• _What needs to be done_: From the text on the commissioned pieces, return the passage from "Every Friday at" up to and including "Alexander Iezzi.", copied word for word.

• _Passage to read_:
## start
Every Friday at 6pm, a newly commissioned piece is aired, with formats ranging from guided listening experiences to musical genealogies suggesting different ways of ordering the sensible.
OMSK Social Club
“Utopiates: The Freedom Cell” is a real game play which features thematics of understanding
acid as a primal technology. The work used concentrated LSD to open up a collective
experience of artificially induced virtual reality, exploring the collective mind made neurocosmic
through social intelligence, technological extensions and radical holographic imagineering. The
RGP was created by OMSK Social Club and the sonic recording cut up and sampled by
Alexander Iezzi.
Candice Nembhard
“Minutes on the Last Sermon” by writer, poet, artist-curator and producer Candice Nembhard
a.k.a okcandice explores the impact of oratorical traditions within the church on queer
contemporary performance spaces. The project features spoken word, gospel music and
archival footage. It is dedicated to the late J P Nembhard.
## end
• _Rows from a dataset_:
## start
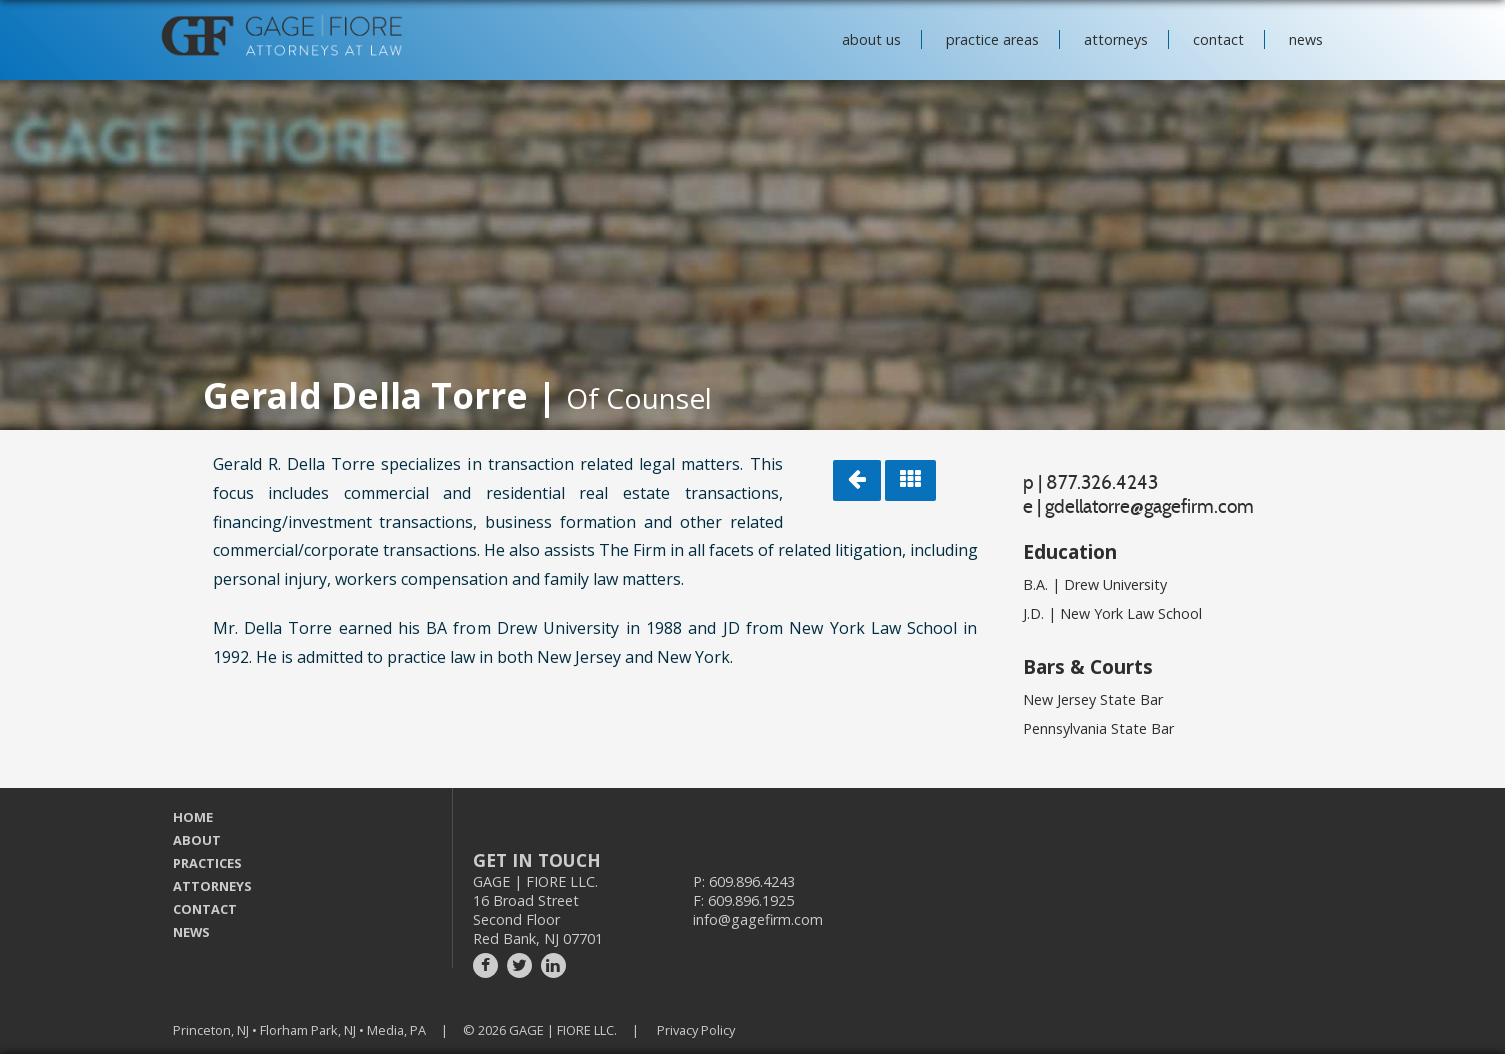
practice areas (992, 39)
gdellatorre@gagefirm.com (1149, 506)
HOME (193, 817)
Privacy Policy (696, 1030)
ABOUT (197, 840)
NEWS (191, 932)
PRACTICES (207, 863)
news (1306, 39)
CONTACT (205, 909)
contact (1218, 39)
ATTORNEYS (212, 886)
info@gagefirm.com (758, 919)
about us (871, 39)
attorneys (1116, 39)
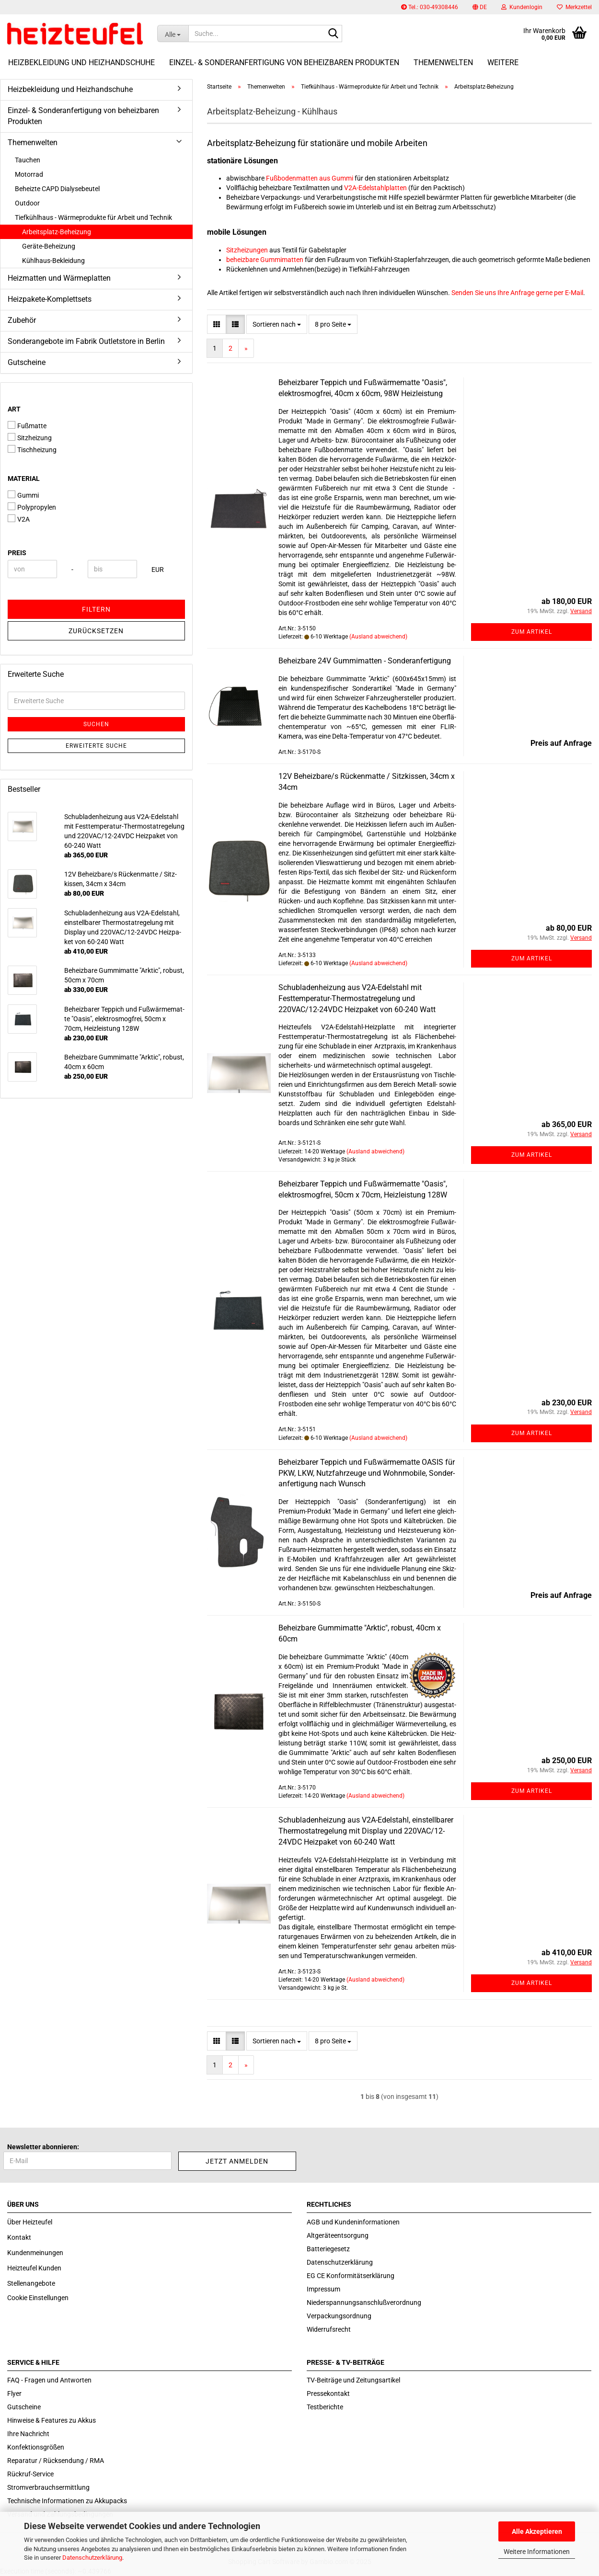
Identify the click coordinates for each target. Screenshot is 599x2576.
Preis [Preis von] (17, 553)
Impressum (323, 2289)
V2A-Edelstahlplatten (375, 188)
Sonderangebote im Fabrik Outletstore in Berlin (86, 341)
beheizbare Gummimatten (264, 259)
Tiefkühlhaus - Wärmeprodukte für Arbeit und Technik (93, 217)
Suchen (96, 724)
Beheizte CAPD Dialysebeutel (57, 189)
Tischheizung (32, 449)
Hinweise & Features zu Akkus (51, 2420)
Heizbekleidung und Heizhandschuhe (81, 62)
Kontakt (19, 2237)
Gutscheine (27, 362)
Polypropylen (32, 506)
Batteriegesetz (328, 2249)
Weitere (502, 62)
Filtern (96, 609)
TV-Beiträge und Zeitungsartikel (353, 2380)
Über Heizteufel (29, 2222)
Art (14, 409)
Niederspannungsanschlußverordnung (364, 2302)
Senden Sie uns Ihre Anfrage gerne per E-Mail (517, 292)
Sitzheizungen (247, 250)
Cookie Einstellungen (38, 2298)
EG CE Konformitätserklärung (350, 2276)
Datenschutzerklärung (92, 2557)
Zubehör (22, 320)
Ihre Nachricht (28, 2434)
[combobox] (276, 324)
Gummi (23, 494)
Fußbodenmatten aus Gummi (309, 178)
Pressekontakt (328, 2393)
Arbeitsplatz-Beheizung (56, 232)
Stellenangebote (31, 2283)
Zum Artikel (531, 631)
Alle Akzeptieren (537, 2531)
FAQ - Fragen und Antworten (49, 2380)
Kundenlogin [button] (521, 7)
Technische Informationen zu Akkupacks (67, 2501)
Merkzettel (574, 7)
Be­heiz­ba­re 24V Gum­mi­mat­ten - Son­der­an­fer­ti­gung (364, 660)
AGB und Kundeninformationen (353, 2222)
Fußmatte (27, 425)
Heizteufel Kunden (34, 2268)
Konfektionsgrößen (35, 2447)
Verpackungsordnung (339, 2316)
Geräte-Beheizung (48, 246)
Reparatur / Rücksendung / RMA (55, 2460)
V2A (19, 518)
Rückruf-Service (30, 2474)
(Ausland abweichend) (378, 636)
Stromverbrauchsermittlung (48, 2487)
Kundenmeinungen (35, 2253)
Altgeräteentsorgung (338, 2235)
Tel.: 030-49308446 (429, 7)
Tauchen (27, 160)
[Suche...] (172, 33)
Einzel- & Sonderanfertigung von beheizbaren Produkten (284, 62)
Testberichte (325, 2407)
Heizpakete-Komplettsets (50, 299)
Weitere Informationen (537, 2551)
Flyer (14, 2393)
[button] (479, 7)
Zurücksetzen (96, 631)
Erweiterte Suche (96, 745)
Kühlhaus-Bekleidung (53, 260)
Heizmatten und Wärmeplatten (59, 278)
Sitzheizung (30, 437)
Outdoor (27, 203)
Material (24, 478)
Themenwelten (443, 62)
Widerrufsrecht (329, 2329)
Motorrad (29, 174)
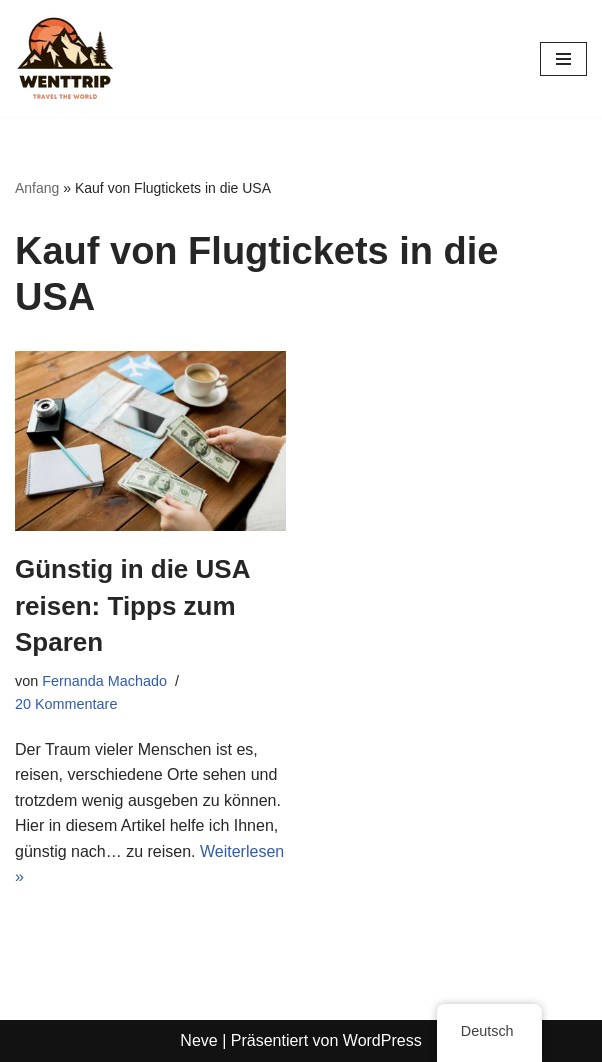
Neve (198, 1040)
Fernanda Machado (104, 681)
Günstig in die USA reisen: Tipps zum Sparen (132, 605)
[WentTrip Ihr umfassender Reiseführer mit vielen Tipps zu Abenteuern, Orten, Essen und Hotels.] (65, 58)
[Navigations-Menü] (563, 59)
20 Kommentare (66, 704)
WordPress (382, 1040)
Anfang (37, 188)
## end
• _Response for this exercise_:
Every Friday at 6pm, a newly commissioned piece is aired, with formats ranging from guided listening experiences to musical genealogies suggesting different ways of ordering the sensible.
OMSK Social Club
“Utopiates: The Freedom Cell” is a real game play which features thematics of understanding
acid as a primal technology. The work used concentrated LSD to open up a collective
experience of artificially induced virtual reality, exploring the collective mind made neurocosmic
through social intelligence, technological extensions and radical holographic imagineering. The
RGP was created by OMSK Social Club and the sonic recording cut up and sampled by
Alexander Iezzi.